When I read this I was puzzled by the line-breaks, at least half of which seemed to serve no purpose. When Will Harris read it, I noticed that he made no pauses at all at the end of any line, as if it were a continuous piece of prose. I decided I had to abandon all ideas I had about line-breaks in the case of this poet, and consider the layout of the text on the page – did it help or hinder? in the case of this particular section it could be argued that the shape helps the idea of squeezed space in the first stanza and the description of life as a thread in the third. It’s fair to say that there was no poem where I felt the form hindered the poem, and concluded that the impression given – however much art was given to its shaping – was part of the arbitrary, disconcerting effect that is the essence of Will Harris.

In addition to the three leitmotifs I have identified in Holy Man, there are three others that the reader will encounter.

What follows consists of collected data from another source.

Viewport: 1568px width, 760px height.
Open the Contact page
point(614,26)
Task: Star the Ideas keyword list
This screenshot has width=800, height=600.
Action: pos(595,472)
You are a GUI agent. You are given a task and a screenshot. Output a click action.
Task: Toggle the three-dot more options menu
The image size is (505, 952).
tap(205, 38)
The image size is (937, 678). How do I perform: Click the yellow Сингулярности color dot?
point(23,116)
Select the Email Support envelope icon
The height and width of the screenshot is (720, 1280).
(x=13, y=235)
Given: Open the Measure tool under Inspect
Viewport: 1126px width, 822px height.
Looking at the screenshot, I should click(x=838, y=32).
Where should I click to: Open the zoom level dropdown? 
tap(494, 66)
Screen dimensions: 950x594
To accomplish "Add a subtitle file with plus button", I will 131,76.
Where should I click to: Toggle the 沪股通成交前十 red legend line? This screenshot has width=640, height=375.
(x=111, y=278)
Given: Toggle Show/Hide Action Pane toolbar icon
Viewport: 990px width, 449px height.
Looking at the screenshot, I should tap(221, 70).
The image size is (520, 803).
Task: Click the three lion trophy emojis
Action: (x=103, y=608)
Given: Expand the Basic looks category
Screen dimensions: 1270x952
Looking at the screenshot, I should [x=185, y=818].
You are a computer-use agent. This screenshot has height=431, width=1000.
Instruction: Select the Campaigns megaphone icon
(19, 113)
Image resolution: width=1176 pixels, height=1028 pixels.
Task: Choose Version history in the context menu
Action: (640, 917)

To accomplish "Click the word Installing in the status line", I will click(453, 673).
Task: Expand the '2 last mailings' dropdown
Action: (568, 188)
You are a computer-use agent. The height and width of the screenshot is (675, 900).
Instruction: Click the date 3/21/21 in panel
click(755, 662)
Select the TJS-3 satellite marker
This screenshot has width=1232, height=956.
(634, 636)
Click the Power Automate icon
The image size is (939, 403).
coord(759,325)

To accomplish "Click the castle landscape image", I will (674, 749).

First, references to the poet’s parents and grandparents – the English father and Indonesian mother. Typically, and in marked contrast to a poet such as Seamus Heaney, for example, the references are usually in passing, rather than forming the main content of a poem. Indeed, sometimes it is not clear whether the reference is to a relative or someone else – in The White Rabbit there is a section in which the poet asks his grandmother about Sumatra and the coup. This is followed by a slightly different layout:

"In the last weeks,
bedbound, her hair
grew out, black
strands white at 
the roots..."

Is this the grandmother, or not? Does it matter? Probably not.

Then there is London. In terms of location, we are usually in London, Chicago or – occasionally – Indonesia. London geographical references are frequent – Jermyn Street, Charing Cross Road, Baker Street, the Hayward Gallery; branching out to Goldhawk Road in the west, Stamford Hill in the northeast, Shooter’s Hill in the southeast. Will Harris is an urban, metropolitan poet.

And finally there is the dream. As we know, dreams have become fashionable. (Arguably, John Berryman has much to answer for.) Creative writing courses encourage dreams as part of a programme of tapping the subconscious and making random connections for poetic effect. But a dream is not guaranteed to have any emotional or other significance. It all depends on the context.

Dreams occur regularly in Rendang. Indeed, one poem, The Seven Dreams of Richard Spencer, is nothing other than what it says. (Richard Spencer’s identity was unclear to me – Googling indicated that he was either a journalist or a white supremacist, neither of which was helpful.) It is fair to say that they occur most in the first part of the book, but I regret they left me for the most part unmoved. On the other hand, in the context of Will Harris’ stream of consciousness writing I can see they have their part to play.

If I have focussed on leitmotifs it is because the texture of this book is too dense to do much else in the space. It has greatly rewarded rereading. I remain disconcerted, but happily so. I am happy to have met Will Harris on both page and screen. I agree entirely with what he says in the beautiful poem Say: “Whether you speak up or scarcely whisper,//you speak with all you are.” That is what he has done.

“Rendang” is published by Granta, and is one of the ten collections shortlisted for the 2020 T.S. Eliot Prize.